_What the exercise asks_: Would you print every entry exactly as it appears?

Material provided Block Start

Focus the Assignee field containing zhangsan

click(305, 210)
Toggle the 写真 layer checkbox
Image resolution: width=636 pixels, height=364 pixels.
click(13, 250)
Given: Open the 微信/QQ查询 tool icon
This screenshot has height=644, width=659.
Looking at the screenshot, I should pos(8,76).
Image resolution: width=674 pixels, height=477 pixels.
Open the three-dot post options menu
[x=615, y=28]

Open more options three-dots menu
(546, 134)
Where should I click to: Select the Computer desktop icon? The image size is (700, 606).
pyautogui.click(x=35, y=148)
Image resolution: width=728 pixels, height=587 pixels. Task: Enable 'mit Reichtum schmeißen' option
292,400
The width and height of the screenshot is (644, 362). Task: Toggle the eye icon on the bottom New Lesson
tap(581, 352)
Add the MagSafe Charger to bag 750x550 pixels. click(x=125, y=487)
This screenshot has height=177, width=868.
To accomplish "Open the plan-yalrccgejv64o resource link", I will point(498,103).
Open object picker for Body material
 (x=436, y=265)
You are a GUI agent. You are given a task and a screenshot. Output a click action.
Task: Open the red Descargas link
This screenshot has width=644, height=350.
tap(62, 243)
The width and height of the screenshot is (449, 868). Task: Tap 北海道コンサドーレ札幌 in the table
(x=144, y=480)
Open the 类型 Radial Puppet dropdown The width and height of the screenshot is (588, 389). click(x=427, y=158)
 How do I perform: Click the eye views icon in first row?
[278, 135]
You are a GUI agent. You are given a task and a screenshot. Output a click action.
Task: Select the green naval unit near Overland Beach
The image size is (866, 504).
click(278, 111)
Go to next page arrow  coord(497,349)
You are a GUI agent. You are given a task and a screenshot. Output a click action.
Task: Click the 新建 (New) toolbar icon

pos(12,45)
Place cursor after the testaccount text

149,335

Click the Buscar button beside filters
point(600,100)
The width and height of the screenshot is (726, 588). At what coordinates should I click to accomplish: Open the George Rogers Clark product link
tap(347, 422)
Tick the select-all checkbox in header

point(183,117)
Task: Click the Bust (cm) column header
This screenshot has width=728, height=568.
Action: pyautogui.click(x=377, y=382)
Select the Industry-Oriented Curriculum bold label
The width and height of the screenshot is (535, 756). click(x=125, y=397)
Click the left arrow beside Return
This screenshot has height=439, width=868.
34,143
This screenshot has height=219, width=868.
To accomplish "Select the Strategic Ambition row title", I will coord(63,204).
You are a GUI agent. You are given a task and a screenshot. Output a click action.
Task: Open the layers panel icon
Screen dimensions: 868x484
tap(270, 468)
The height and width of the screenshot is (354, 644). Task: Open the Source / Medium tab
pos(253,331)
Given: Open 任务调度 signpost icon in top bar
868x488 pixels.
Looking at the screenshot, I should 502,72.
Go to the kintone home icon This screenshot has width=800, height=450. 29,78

Material provided Block End

_Response to the exercise_:
Focus the Assignee field containing zhangsan

click(305, 210)
Toggle the 写真 layer checkbox
Image resolution: width=636 pixels, height=364 pixels.
click(13, 250)
Given: Open the 微信/QQ查询 tool icon
This screenshot has height=644, width=659.
Looking at the screenshot, I should pos(8,76).
Image resolution: width=674 pixels, height=477 pixels.
Open the three-dot post options menu
[x=615, y=28]

Open more options three-dots menu
(546, 134)
Where should I click to: Select the Computer desktop icon? The image size is (700, 606).
pyautogui.click(x=35, y=148)
Image resolution: width=728 pixels, height=587 pixels. Task: Enable 'mit Reichtum schmeißen' option
292,400
The width and height of the screenshot is (644, 362). Task: Toggle the eye icon on the bottom New Lesson
tap(581, 352)
Add the MagSafe Charger to bag 750x550 pixels. click(x=125, y=487)
This screenshot has height=177, width=868.
To accomplish "Open the plan-yalrccgejv64o resource link", I will point(498,103).
Open object picker for Body material
 (x=436, y=265)
You are a GUI agent. You are given a task and a screenshot. Output a click action.
Task: Open the red Descargas link
This screenshot has width=644, height=350.
tap(62, 243)
The width and height of the screenshot is (449, 868). Task: Tap 北海道コンサドーレ札幌 in the table
(x=144, y=480)
Open the 类型 Radial Puppet dropdown The width and height of the screenshot is (588, 389). click(x=427, y=158)
 How do I perform: Click the eye views icon in first row?
[278, 135]
You are a GUI agent. You are given a task and a screenshot. Output a click action.
Task: Select the green naval unit near Overland Beach
The image size is (866, 504).
click(278, 111)
Go to next page arrow  coord(497,349)
You are a GUI agent. You are given a task and a screenshot. Output a click action.
Task: Click the 新建 (New) toolbar icon

pos(12,45)
Place cursor after the testaccount text

149,335

Click the Buscar button beside filters
point(600,100)
The width and height of the screenshot is (726, 588). At what coordinates should I click to accomplish: Open the George Rogers Clark product link
tap(347, 422)
Tick the select-all checkbox in header

point(183,117)
Task: Click the Bust (cm) column header
This screenshot has width=728, height=568.
Action: pyautogui.click(x=377, y=382)
Select the Industry-Oriented Curriculum bold label
The width and height of the screenshot is (535, 756). click(x=125, y=397)
Click the left arrow beside Return
This screenshot has height=439, width=868.
34,143
This screenshot has height=219, width=868.
To accomplish "Select the Strategic Ambition row title", I will coord(63,204).
You are a GUI agent. You are given a task and a screenshot. Output a click action.
Task: Open the layers panel icon
Screen dimensions: 868x484
tap(270, 468)
The height and width of the screenshot is (354, 644). Task: Open the Source / Medium tab
pos(253,331)
Given: Open 任务调度 signpost icon in top bar
868x488 pixels.
Looking at the screenshot, I should 502,72.
Go to the kintone home icon This screenshot has width=800, height=450. 29,78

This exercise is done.